_About this exercise_. Filter task. Return each line of the material that holds the string "agent".

_Provided material_.
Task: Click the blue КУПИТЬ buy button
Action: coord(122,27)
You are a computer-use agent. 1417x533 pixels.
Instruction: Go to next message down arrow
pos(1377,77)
==
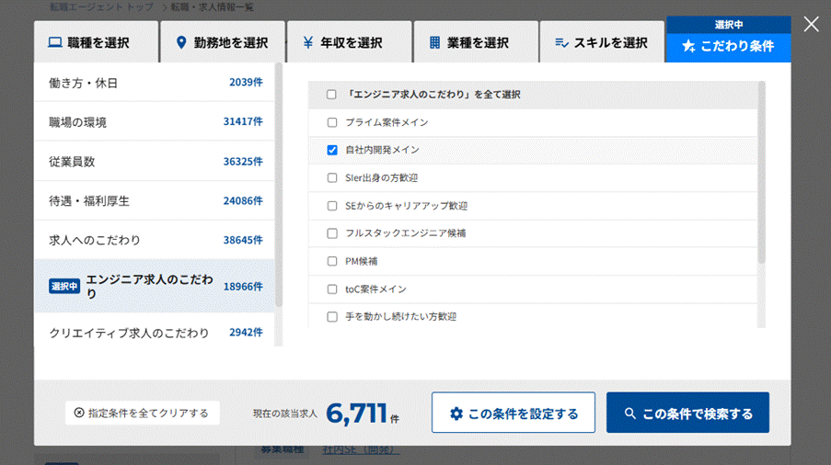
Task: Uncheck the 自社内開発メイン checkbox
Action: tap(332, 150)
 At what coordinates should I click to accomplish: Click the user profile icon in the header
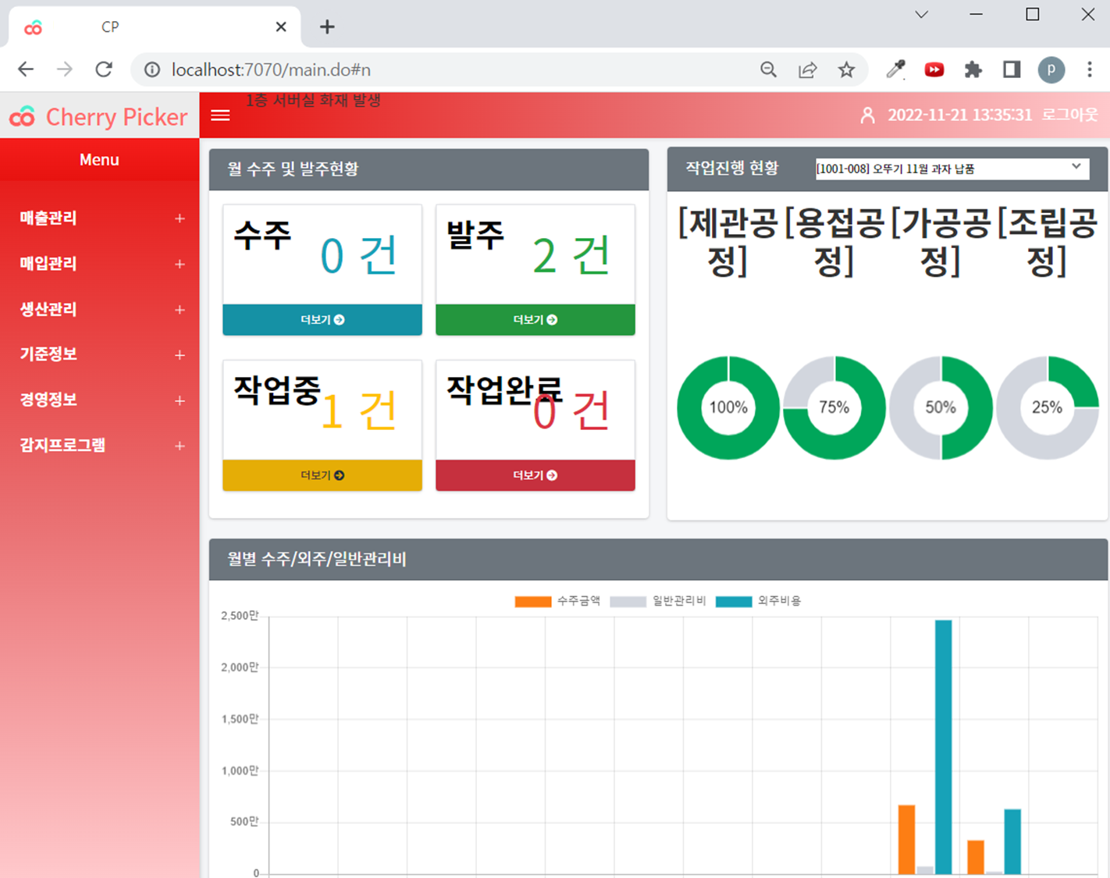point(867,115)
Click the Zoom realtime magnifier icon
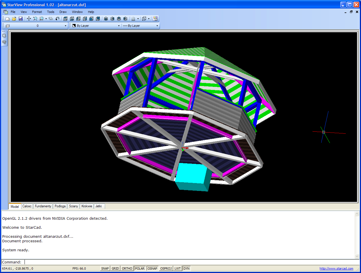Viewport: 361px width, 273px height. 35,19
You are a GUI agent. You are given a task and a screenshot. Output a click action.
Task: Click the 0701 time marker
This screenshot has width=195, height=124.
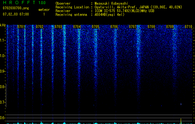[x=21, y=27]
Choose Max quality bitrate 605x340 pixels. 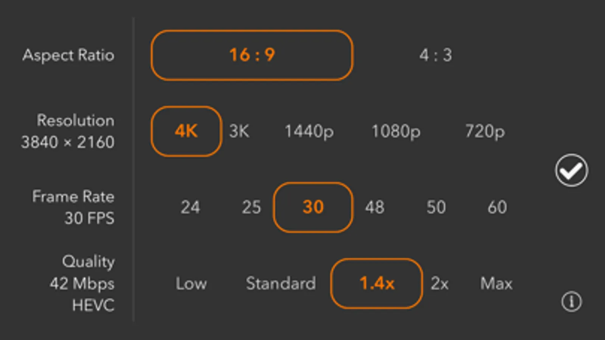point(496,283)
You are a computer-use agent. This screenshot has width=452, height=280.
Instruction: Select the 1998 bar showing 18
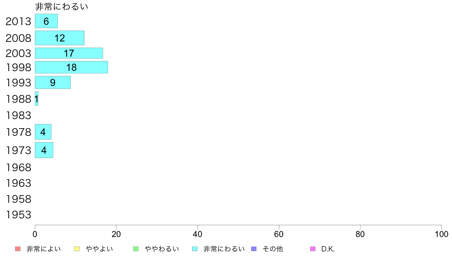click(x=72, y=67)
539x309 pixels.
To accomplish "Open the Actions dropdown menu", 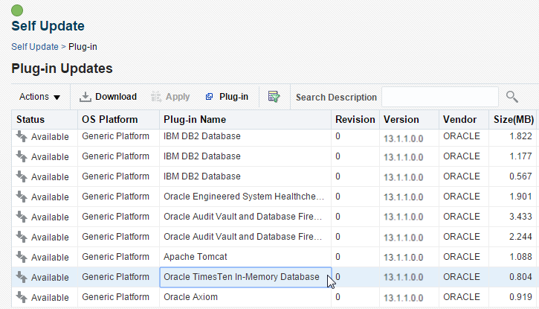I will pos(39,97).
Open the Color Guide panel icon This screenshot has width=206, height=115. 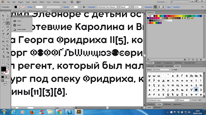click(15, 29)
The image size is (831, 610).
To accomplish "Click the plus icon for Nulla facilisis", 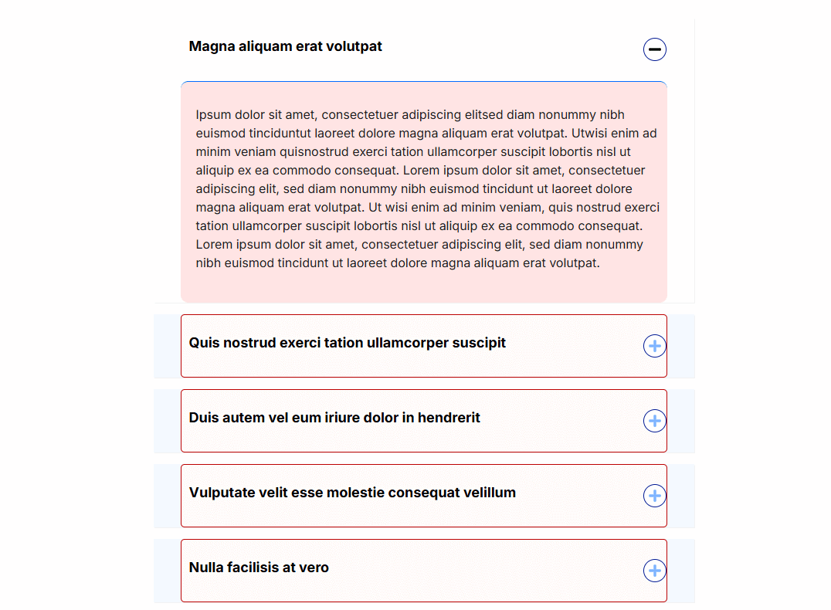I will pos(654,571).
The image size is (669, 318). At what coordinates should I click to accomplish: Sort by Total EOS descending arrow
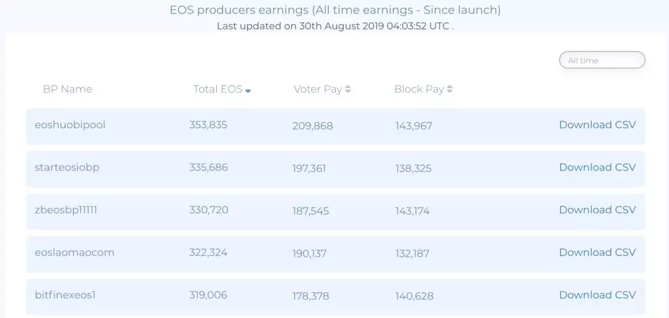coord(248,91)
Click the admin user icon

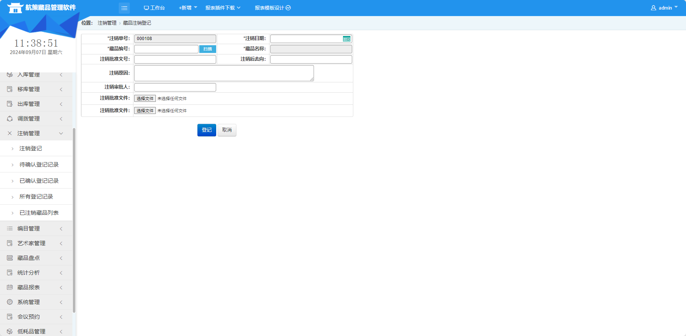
---
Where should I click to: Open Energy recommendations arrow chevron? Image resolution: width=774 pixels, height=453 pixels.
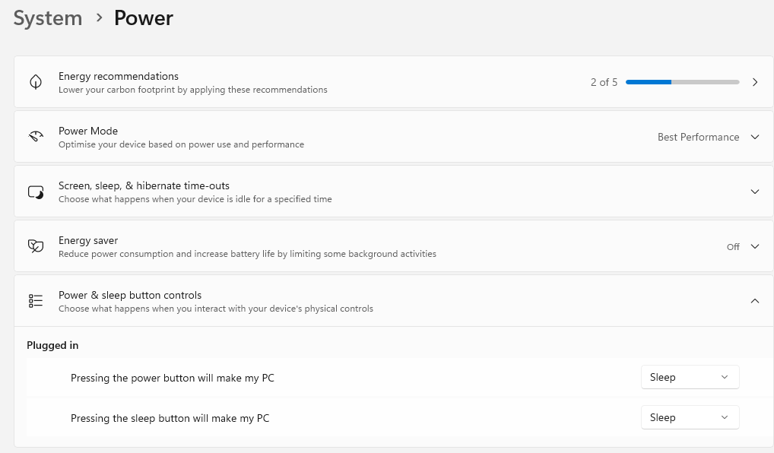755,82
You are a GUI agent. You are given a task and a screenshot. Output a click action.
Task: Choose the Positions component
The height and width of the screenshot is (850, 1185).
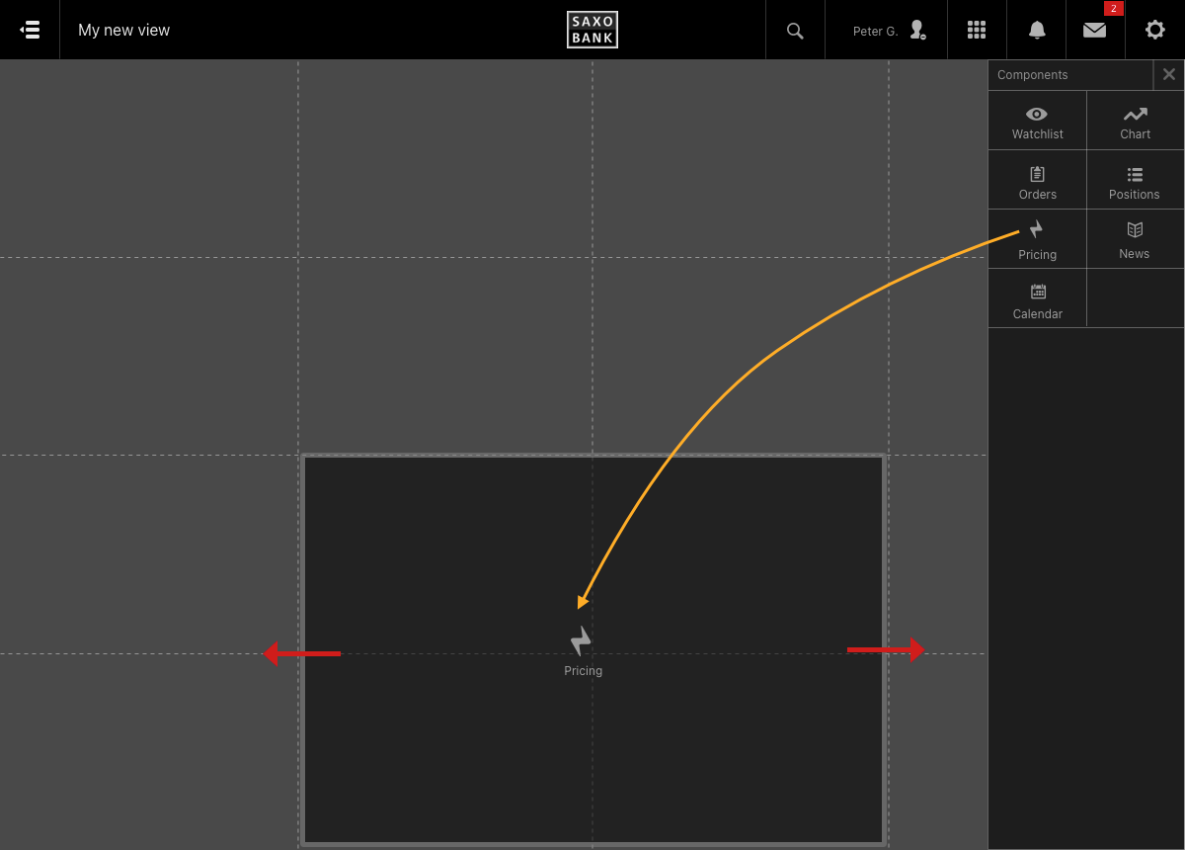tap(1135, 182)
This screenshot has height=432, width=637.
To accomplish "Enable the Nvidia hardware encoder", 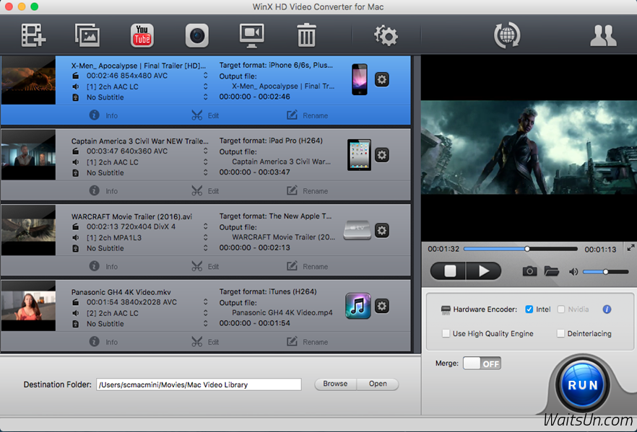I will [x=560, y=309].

_Expected answer_.
You are a computer-use agent. 1417x533 pixels.
You are a GUI agent. You are given a task and a screenshot. Output a click action.
You are a computer-use agent. This screenshot has width=452, height=280.
You are a GUI agent. You are given a task and a screenshot. Output a click action.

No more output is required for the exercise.